- Task item
Write out, from the entries below, exactly the lines that run between the lines holding "Open the Actions dropdown menu" and "Click the Up", inclusive, and stop there.

- Data listing
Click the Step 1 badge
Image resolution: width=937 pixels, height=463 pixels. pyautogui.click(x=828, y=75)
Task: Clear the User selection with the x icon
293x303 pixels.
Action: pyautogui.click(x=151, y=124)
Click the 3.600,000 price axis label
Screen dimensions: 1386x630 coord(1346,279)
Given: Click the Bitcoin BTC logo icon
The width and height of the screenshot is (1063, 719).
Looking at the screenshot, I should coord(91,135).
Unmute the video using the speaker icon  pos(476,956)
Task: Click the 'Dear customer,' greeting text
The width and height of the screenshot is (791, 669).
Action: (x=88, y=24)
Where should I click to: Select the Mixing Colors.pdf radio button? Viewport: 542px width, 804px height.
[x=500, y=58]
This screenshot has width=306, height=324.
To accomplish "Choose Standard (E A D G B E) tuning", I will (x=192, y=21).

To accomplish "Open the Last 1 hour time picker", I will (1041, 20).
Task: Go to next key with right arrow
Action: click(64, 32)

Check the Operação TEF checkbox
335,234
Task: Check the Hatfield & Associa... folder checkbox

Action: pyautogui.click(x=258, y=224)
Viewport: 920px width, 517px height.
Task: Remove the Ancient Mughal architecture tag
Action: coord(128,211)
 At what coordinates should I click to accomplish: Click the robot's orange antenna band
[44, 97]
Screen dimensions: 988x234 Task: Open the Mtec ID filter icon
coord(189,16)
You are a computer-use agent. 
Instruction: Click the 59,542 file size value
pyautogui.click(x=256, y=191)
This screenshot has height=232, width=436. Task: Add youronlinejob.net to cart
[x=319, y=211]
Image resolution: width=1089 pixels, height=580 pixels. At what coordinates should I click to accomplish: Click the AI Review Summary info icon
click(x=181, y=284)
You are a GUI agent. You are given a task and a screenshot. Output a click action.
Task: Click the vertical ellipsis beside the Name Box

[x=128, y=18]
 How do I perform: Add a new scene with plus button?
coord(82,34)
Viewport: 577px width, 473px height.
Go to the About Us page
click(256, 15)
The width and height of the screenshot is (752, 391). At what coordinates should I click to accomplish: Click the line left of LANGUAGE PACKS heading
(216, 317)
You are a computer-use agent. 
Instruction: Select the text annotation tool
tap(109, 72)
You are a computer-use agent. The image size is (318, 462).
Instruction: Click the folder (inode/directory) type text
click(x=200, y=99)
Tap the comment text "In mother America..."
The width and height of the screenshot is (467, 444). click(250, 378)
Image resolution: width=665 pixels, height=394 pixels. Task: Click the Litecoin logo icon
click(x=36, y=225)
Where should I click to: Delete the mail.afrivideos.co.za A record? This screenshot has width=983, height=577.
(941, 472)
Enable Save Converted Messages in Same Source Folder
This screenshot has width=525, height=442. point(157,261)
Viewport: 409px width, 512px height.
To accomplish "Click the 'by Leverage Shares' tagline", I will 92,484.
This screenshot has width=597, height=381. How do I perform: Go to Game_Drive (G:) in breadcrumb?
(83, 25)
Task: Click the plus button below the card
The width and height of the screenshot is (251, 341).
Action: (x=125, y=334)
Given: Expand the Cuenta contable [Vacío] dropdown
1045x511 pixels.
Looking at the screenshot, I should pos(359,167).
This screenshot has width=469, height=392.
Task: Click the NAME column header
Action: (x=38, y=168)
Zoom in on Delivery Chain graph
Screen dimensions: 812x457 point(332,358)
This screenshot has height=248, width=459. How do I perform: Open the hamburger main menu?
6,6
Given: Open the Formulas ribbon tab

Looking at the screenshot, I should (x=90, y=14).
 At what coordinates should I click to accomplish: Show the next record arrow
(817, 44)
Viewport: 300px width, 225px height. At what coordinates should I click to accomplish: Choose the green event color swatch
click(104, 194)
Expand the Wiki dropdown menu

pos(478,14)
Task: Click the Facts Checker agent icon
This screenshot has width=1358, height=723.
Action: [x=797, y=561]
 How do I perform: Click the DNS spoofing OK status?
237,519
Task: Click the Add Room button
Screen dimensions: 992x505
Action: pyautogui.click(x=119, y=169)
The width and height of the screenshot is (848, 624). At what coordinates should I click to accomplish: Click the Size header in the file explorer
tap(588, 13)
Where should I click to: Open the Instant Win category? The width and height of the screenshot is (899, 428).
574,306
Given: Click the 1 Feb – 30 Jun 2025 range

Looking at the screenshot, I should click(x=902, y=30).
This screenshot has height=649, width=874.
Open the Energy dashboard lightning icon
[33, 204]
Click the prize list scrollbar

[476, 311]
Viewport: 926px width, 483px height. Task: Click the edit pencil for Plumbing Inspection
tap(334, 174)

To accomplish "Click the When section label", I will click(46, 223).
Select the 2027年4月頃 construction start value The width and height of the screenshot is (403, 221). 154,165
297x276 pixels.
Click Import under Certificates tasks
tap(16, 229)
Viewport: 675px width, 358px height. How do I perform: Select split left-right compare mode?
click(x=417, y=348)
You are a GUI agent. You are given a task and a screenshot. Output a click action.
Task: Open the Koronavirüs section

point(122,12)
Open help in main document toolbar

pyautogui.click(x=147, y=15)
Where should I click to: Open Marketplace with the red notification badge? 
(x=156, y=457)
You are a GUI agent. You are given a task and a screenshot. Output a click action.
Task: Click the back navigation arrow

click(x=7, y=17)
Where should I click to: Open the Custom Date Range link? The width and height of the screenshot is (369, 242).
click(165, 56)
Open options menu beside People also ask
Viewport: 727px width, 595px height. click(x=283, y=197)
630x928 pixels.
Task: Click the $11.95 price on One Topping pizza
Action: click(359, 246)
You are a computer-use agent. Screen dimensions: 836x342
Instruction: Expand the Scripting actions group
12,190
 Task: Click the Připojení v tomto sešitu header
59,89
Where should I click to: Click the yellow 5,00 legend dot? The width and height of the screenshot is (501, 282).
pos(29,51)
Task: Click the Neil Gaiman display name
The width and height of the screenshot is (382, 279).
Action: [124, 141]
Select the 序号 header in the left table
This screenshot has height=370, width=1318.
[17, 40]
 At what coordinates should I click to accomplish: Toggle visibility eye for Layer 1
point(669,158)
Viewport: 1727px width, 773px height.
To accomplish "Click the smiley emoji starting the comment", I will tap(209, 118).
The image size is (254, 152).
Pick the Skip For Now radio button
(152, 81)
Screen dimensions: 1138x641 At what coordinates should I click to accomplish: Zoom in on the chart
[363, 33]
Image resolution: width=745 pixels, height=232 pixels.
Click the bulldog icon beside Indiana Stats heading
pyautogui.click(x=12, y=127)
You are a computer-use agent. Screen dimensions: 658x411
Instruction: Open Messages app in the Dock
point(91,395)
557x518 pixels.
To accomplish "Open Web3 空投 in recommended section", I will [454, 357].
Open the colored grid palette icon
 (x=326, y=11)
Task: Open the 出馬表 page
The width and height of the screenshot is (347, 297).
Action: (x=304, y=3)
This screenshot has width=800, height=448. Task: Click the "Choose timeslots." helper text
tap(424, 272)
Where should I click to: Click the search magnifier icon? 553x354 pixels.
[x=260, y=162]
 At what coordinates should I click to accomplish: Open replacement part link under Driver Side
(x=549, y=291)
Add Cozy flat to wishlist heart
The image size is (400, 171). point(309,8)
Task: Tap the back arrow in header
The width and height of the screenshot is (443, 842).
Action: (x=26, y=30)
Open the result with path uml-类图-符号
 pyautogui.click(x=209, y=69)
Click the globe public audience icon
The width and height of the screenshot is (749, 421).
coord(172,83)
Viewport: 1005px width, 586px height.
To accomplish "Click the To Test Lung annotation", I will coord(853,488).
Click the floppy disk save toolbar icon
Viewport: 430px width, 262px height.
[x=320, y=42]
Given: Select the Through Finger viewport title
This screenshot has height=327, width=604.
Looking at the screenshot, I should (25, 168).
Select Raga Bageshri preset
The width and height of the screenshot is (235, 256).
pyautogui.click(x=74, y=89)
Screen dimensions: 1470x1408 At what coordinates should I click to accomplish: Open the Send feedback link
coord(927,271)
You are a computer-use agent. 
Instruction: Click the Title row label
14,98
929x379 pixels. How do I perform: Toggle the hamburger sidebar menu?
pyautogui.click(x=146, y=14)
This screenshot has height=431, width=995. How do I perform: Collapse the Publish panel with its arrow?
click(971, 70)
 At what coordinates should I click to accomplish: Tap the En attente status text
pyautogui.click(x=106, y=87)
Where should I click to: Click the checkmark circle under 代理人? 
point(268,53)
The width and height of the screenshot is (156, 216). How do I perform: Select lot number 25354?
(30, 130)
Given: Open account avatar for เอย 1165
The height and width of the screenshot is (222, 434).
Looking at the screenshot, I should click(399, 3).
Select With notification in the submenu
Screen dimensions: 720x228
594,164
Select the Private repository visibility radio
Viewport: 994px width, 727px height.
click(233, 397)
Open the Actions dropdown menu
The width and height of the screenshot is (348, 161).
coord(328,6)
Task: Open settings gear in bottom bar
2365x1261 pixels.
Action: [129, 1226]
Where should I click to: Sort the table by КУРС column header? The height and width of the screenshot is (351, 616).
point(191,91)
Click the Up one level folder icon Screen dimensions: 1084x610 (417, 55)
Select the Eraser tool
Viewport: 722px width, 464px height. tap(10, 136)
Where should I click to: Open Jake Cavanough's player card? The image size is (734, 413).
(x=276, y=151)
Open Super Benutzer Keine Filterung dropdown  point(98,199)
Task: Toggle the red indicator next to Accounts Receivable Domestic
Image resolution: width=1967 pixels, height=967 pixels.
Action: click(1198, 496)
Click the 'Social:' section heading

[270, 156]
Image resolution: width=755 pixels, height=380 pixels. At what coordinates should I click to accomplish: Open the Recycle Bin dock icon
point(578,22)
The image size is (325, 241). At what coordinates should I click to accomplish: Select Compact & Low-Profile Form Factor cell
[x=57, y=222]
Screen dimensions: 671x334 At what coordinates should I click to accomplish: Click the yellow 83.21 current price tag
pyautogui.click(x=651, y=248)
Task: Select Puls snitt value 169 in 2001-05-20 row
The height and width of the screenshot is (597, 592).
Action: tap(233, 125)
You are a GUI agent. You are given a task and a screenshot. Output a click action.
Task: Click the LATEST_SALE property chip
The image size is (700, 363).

- Answer space
Open the Actions dropdown menu
The width and height of the screenshot is (348, 161).
coord(328,6)
Task: Open settings gear in bottom bar
2365x1261 pixels.
Action: [129, 1226]
Where should I click to: Sort the table by КУРС column header? The height and width of the screenshot is (351, 616).
point(191,91)
Click the Up one level folder icon Screen dimensions: 1084x610 (417, 55)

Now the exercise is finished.